In Europe, Germany's DAX index touched an all-time high as trading got underway while the pan-European FTSEurofirst 300 index was up 0.4 percent and on track to post its third straight month of gains.

U.S. stock markets were closed Thursday for the Thanksgiving holiday, but they have been on a nice run of late, with all the major indices either nearing or eclipsing their all-time highs in recent weeks.

The TSX also posted modest gains on Thursday, but at 13,397, Canada's benchmark stock index is still below its all-time peak above 15,000 which it hit in 2008 and then 14,000 again in 2011.

MSCI's world equity index, which tracks share moves across 45 countries, gained 0.2 per cent, reaching its best level since the start of 2008.

Dollar demand

In the currency markets, the dollar popped above 102.00 yen for the first time since May 29, while the euro traded just under $1.36 and came within striking distance of 139.00 yen, reaching its highest against Japan's currency since June 2009.

So far this month, both the euro and dollar are up nearly 4 per cent on the yen which investors have been selling to raise funds for carry trades as the Bank of Japan remains committed to keeping ultra-loose monetary policy to shore up growth.

The surging greenback, which gains as the heightened tapering expectations push bond yields upwards, was also putting pressure on commodity bloc currencies like the Australian and New Zealand dollars and many emerging market currencies with weak economic prospects.

The Indonesian rupiah hit the 12,000 per dollar for the first time in nearly five years, while the Thai baht slid to the weakest level in 11 weeks.

Inflation worries

European bond markets were focused on the outlook for inflation and its implications for the European Central Bank, which holds a policy meeting next week.

Spanish inflation rose 0.3 percent year-on-year in November from zero in the previous month, fuelling expectations that overall euro zone inflation figures, due on Friday, will come out above a 0.8 per cent forecast.

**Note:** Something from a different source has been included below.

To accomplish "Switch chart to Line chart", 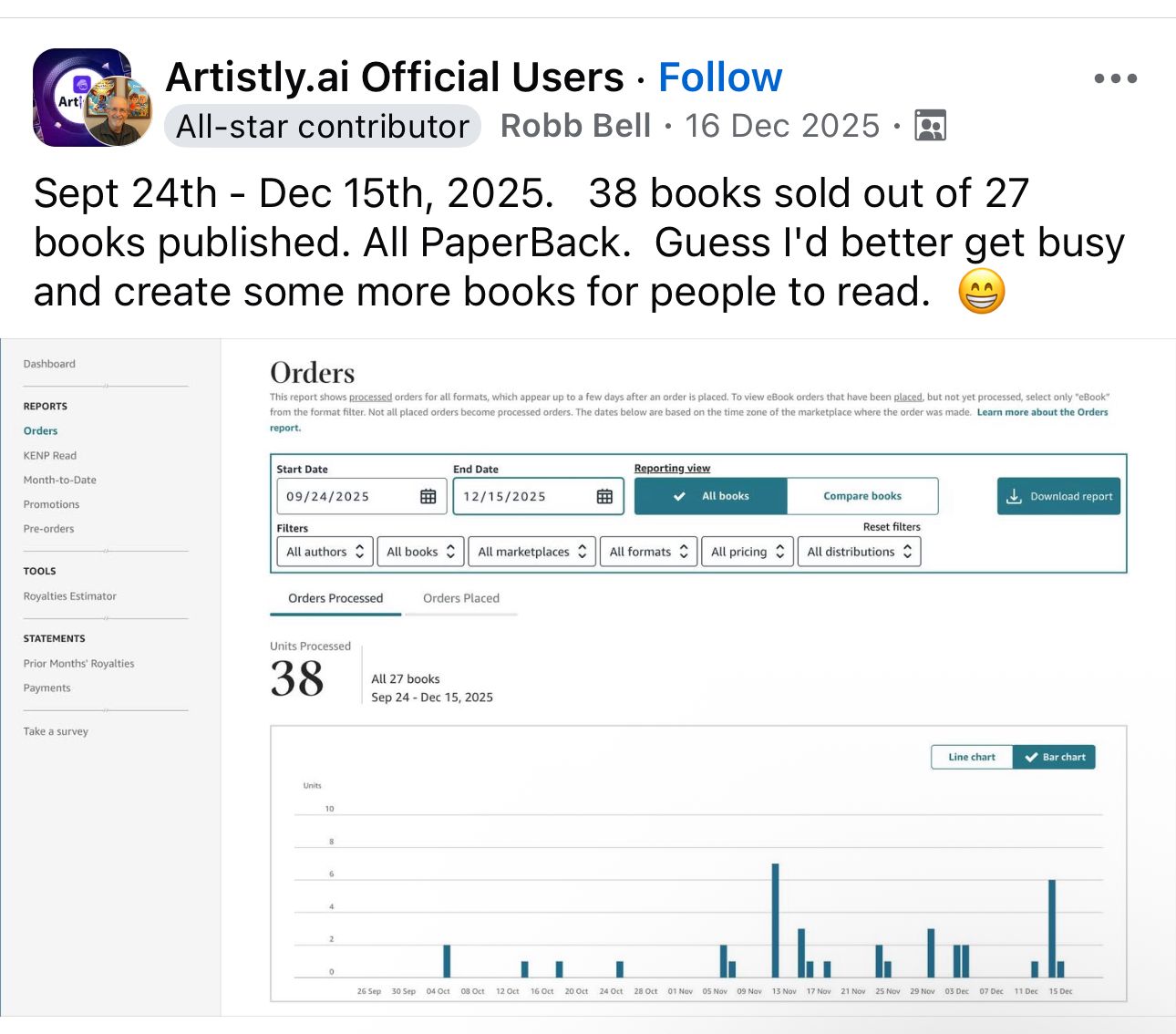I will coord(972,757).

"The Spanish inflation figure ... will take a little bit of pressure off the ECB to do something at the next meeting," said Elwin de Groot, senior market economist at Rabobank in Utrecht.

German inflation due at 1300 GMT though could have a bigger influence on market expectations about the ECB outlook. Ahead of that data, 10-year German Bund yields were up 3.5 basis points to 1.74 per cent.

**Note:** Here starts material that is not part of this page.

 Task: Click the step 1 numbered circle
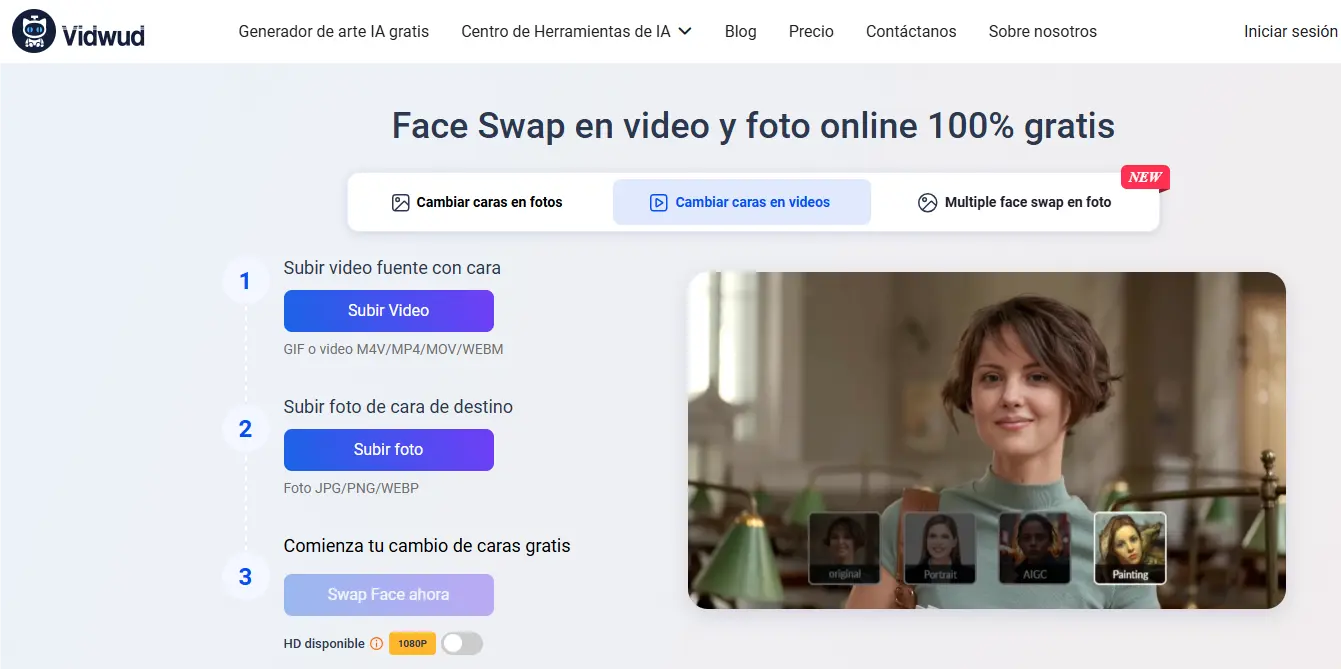coord(245,281)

Elsewhere, Italian 10-year yields were flat at 4.065 per cent before an auction of up to 2.5 billion euros of 2024 bonds. The small amount on offer will ensure a smooth sale, analysts said.

Among commodities, Brent crude was holding above $111 a barrel as supply worries offset the positive outlook for demand from the signs of solid U.S. recovery.

Gold snapped a two-day decline, gaining 0.3 per cent to about $1,241.7 an ounce and moving away from a four-month low of $1,227.34 hit on Monday, though the outlook remained weak.

"In view of the apparent improvement in the (U.S.) economy, investors are slowly pulling funds out of gold for better avenues of investment," said Phillip Futures analyst Joyce Liu.